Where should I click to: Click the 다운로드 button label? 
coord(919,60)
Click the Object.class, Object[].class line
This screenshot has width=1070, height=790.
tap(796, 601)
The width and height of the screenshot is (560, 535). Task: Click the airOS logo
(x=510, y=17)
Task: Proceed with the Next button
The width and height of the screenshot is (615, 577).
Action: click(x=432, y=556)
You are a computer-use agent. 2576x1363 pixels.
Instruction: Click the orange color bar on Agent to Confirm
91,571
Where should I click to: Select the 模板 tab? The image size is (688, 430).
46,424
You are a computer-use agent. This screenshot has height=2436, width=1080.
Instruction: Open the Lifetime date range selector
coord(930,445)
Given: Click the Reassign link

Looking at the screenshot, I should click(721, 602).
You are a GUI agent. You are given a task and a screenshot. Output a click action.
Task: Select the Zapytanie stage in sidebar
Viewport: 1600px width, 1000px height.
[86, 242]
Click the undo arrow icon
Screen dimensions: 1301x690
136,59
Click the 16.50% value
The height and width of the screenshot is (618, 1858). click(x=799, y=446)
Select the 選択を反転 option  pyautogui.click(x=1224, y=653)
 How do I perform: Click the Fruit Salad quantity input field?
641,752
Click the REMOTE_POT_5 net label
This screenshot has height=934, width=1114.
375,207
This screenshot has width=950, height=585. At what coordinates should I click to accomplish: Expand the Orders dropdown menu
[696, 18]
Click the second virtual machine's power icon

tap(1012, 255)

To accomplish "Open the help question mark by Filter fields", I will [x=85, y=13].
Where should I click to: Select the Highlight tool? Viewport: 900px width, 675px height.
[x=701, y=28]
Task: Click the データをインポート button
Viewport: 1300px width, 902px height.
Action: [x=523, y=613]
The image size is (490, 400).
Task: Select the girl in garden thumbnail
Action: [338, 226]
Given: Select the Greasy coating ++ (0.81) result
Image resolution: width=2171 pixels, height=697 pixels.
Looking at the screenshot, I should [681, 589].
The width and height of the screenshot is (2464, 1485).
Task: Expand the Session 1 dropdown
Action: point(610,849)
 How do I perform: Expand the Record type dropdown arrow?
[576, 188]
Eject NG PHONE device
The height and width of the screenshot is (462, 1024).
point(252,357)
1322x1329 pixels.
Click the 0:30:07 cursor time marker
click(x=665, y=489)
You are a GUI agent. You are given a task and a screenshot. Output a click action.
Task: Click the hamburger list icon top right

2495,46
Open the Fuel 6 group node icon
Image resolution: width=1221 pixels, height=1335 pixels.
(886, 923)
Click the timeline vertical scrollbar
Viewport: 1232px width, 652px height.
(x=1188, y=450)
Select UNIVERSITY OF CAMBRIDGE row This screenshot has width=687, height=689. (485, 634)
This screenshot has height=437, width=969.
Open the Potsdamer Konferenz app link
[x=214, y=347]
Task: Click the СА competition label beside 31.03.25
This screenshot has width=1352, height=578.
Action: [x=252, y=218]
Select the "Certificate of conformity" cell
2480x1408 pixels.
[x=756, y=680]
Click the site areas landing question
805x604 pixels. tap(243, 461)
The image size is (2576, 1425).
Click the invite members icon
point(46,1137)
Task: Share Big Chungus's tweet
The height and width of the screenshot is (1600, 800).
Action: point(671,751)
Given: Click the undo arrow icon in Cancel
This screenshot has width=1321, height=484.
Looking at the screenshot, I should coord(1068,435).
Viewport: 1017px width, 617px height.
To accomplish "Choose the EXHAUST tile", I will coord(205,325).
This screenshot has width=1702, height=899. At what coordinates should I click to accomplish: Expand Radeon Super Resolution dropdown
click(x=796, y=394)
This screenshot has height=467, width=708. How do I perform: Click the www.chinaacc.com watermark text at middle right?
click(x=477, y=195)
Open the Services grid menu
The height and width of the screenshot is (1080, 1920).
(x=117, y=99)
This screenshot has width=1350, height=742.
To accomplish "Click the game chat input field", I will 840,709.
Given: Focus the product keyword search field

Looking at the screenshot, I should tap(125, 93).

----

WHAT NEEDS TO BE DONE
Reproduce all of the lines above, replacing "Fruit Salad" with "Green Salad" wherever it occurs and leaving everything else unchanged.

ANSWER TO THE PROBLEM
Where should I click to: Click the 다운로드 button label? 
coord(919,60)
Click the Object.class, Object[].class line
This screenshot has width=1070, height=790.
tap(796, 601)
The width and height of the screenshot is (560, 535). Task: Click the airOS logo
(x=510, y=17)
Task: Proceed with the Next button
The width and height of the screenshot is (615, 577).
Action: click(x=432, y=556)
You are a computer-use agent. 2576x1363 pixels.
Instruction: Click the orange color bar on Agent to Confirm
91,571
Where should I click to: Select the 模板 tab? The image size is (688, 430).
46,424
You are a computer-use agent. This screenshot has height=2436, width=1080.
Instruction: Open the Lifetime date range selector
coord(930,445)
Given: Click the Reassign link

Looking at the screenshot, I should click(721, 602).
You are a GUI agent. You are given a task and a screenshot. Output a click action.
Task: Select the Zapytanie stage in sidebar
Viewport: 1600px width, 1000px height.
[86, 242]
Click the undo arrow icon
Screen dimensions: 1301x690
136,59
Click the 16.50% value
The height and width of the screenshot is (618, 1858). click(x=799, y=446)
Select the 選択を反転 option  pyautogui.click(x=1224, y=653)
 How do I perform: Click the Green Salad quantity input field?
641,752
Click the REMOTE_POT_5 net label
This screenshot has height=934, width=1114.
375,207
This screenshot has width=950, height=585. At what coordinates should I click to accomplish: Expand the Orders dropdown menu
[696, 18]
Click the second virtual machine's power icon

tap(1012, 255)

To accomplish "Open the help question mark by Filter fields", I will [x=85, y=13].
Where should I click to: Select the Highlight tool? Viewport: 900px width, 675px height.
[x=701, y=28]
Task: Click the データをインポート button
Viewport: 1300px width, 902px height.
Action: [x=523, y=613]
The image size is (490, 400).
Task: Select the girl in garden thumbnail
Action: [338, 226]
Given: Select the Greasy coating ++ (0.81) result
Image resolution: width=2171 pixels, height=697 pixels.
Looking at the screenshot, I should [681, 589].
The width and height of the screenshot is (2464, 1485).
Task: Expand the Session 1 dropdown
Action: point(610,849)
 How do I perform: Expand the Record type dropdown arrow?
[576, 188]
Eject NG PHONE device
The height and width of the screenshot is (462, 1024).
point(252,357)
1322x1329 pixels.
Click the 0:30:07 cursor time marker
click(x=665, y=489)
You are a GUI agent. You are given a task and a screenshot. Output a click action.
Task: Click the hamburger list icon top right

2495,46
Open the Fuel 6 group node icon
Image resolution: width=1221 pixels, height=1335 pixels.
(886, 923)
Click the timeline vertical scrollbar
Viewport: 1232px width, 652px height.
(x=1188, y=450)
Select UNIVERSITY OF CAMBRIDGE row This screenshot has width=687, height=689. (485, 634)
This screenshot has height=437, width=969.
Open the Potsdamer Konferenz app link
[x=214, y=347]
Task: Click the СА competition label beside 31.03.25
This screenshot has width=1352, height=578.
Action: [x=252, y=218]
Select the "Certificate of conformity" cell
2480x1408 pixels.
[x=756, y=680]
Click the site areas landing question
805x604 pixels. tap(243, 461)
The image size is (2576, 1425).
Click the invite members icon
point(46,1137)
Task: Share Big Chungus's tweet
The height and width of the screenshot is (1600, 800).
Action: point(671,751)
Given: Click the undo arrow icon in Cancel
This screenshot has width=1321, height=484.
Looking at the screenshot, I should coord(1068,435).
Viewport: 1017px width, 617px height.
To accomplish "Choose the EXHAUST tile", I will coord(205,325).
This screenshot has width=1702, height=899. At what coordinates should I click to accomplish: Expand Radeon Super Resolution dropdown
click(x=796, y=394)
This screenshot has height=467, width=708. How do I perform: Click the www.chinaacc.com watermark text at middle right?
click(x=477, y=195)
Open the Services grid menu
The height and width of the screenshot is (1080, 1920).
(x=117, y=99)
This screenshot has width=1350, height=742.
To accomplish "Click the game chat input field", I will 840,709.
Given: Focus the product keyword search field

Looking at the screenshot, I should tap(125, 93).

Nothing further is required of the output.